(Saved entries)
»»

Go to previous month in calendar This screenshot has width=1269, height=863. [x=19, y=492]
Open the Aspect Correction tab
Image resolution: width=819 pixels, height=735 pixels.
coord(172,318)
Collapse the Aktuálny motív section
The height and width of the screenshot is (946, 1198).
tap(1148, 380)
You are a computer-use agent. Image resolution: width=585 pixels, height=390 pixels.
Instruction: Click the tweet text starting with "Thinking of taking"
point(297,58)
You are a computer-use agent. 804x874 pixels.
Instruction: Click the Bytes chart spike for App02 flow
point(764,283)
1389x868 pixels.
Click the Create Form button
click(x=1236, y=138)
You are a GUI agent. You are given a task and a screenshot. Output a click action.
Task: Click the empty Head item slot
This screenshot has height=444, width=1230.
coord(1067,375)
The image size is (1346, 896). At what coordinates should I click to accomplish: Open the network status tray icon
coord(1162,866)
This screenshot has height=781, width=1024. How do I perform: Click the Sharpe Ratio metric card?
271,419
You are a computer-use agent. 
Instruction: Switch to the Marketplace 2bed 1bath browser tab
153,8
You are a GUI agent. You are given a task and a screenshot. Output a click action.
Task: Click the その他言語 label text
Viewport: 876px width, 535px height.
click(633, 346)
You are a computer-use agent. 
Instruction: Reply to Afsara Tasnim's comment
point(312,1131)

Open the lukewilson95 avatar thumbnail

««

## WORK TO BE COMPLETED:
Both the first line of the records above and the line containing "Task: Click the empty Head item slot" are to be transcribed exactly, together with every line between them, and nothing else.

## ANSWER FOR THE TASK:
Go to previous month in calendar This screenshot has width=1269, height=863. [x=19, y=492]
Open the Aspect Correction tab
Image resolution: width=819 pixels, height=735 pixels.
coord(172,318)
Collapse the Aktuálny motív section
The height and width of the screenshot is (946, 1198).
tap(1148, 380)
You are a computer-use agent. Image resolution: width=585 pixels, height=390 pixels.
Instruction: Click the tweet text starting with "Thinking of taking"
point(297,58)
You are a computer-use agent. 804x874 pixels.
Instruction: Click the Bytes chart spike for App02 flow
point(764,283)
1389x868 pixels.
Click the Create Form button
click(x=1236, y=138)
You are a GUI agent. You are given a task and a screenshot. Output a click action.
Task: Click the empty Head item slot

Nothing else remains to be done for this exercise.